Fire = Action! There is never the perfect moment to act, so it is best to be in the habit of acting. Innovators need to keep their followers in motion. It is a universal principal that new pathways open up when we stay in action. Opportunities open up when communication with other people is frequent. Having vision helps us be aware of opportunities and to not filter them out. In this fast-paced world we need to learn to fire first (act) and ask questions (curiously) later. When innovators have their organizations in action, speed and time is less of an enemy. It is easier to reshape, reinvent and reinvigorate our organizations when they are in motion then when we are fighting the specific gravity of inertia. Growth is found in action. When we have made our followers ready they are alert, aligned and hungry. Nothing could be more demoralizing than inaction.
Mobilizing
The Anticipate, Mobilize & Swarm model is a cycling loop of alignment, action, adjustment, and anticipation. Effective alignment operates on three levels:
- Internal
- Relational
- Organizational
Internal or self-alignment increases the innovator’s ability to embody his or her vision or goals; a high level of personal alignment yields the charisma, congruence and vision that inspire followers to act effectively. Alignment of relationships forges coalitions amongst followers to get the job done; the focus on alignment is far more powerful than just concentrating on the task itself. The power in such alignment and the key to getting people to follow is to first understand what they want and where they want to go. The wider organizational alignment links culture to mission and values. Developing and nurturing culture is what frees followers to swarm unimpeded, resulting in extraordinary and practical creativity.

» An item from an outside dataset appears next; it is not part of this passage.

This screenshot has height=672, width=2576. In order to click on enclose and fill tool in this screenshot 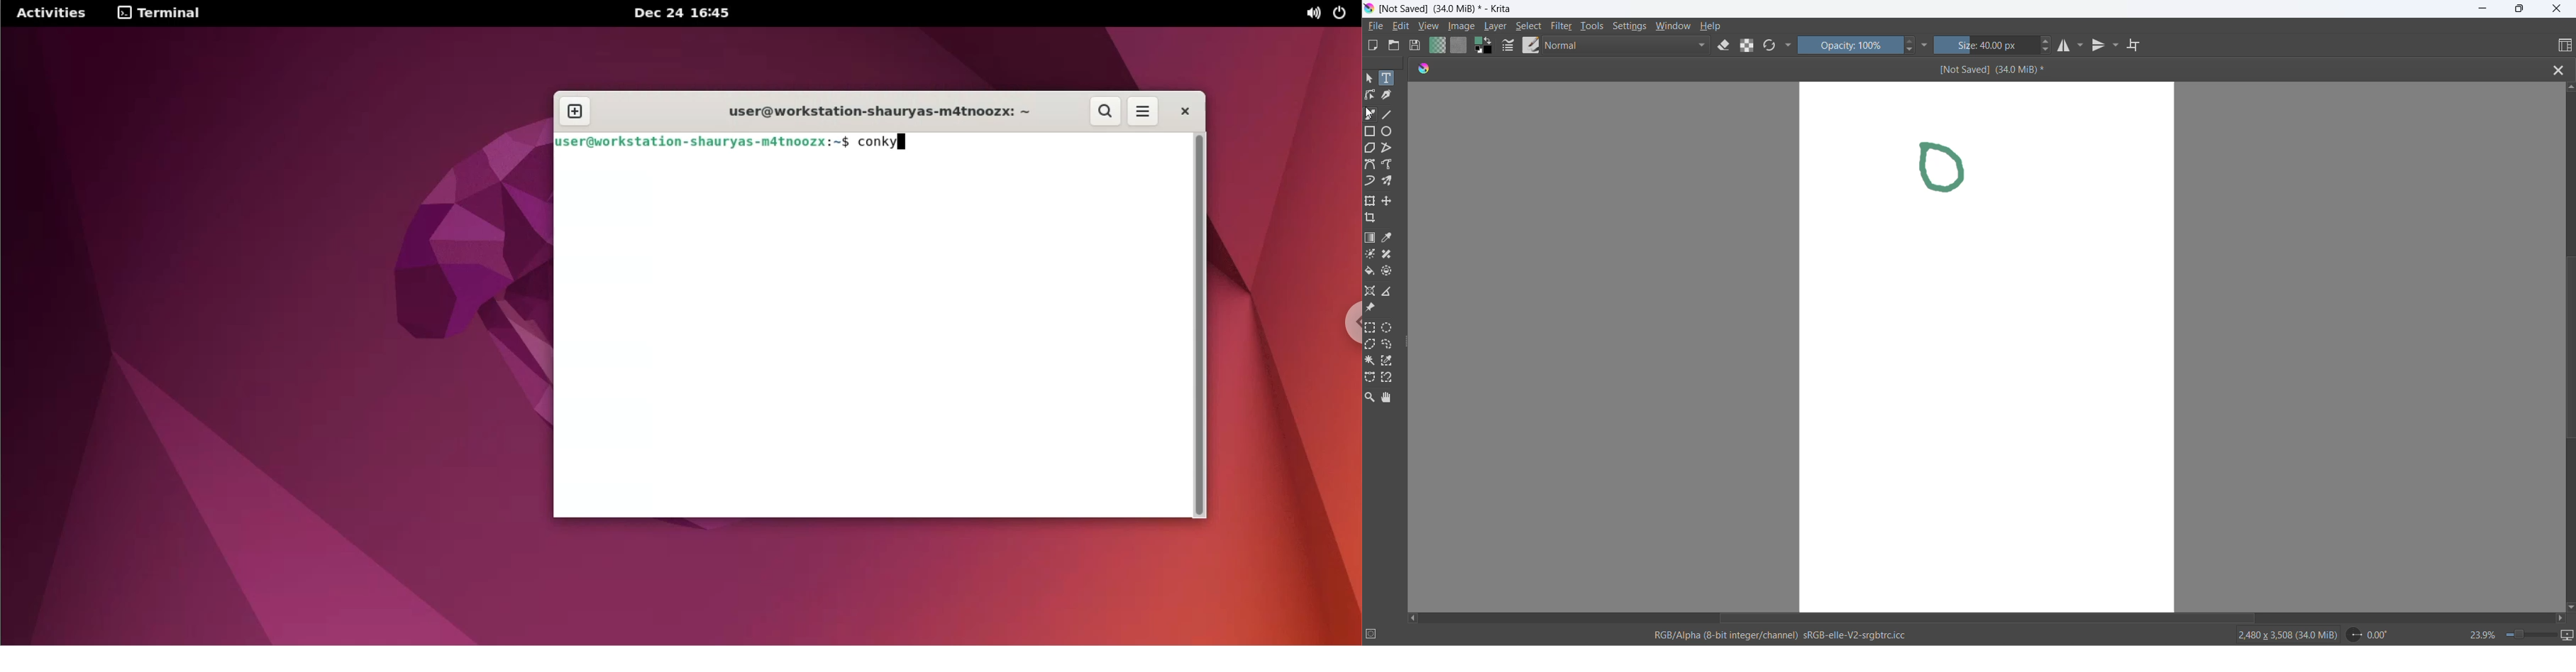, I will do `click(1391, 270)`.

As innovators our vision will differ from others who are looking at the same map - - we are moving forward beyond what people are currently familiar and comfortable with. Henry Kissinger once said "the task of the leader is to get his people from where they are to where they have not been". Our clarity of purpose spreads to our followers as we ask them what their activities achieve for those whom they serve. When creativity is channeled through what they do best, amazing innovation can happen.
Just start by thinking about redundancy. The dominance of the next quarter’s numbers (and the “bottom line”) tend to drive us to efficiency, not effectiveness, and so redundancy can all too easily become targeted as a cost-cutting measure. Grab a pen and write down how redundancy can offer flexibility, mobility and great innovation power to take advantage of emerging opportunities.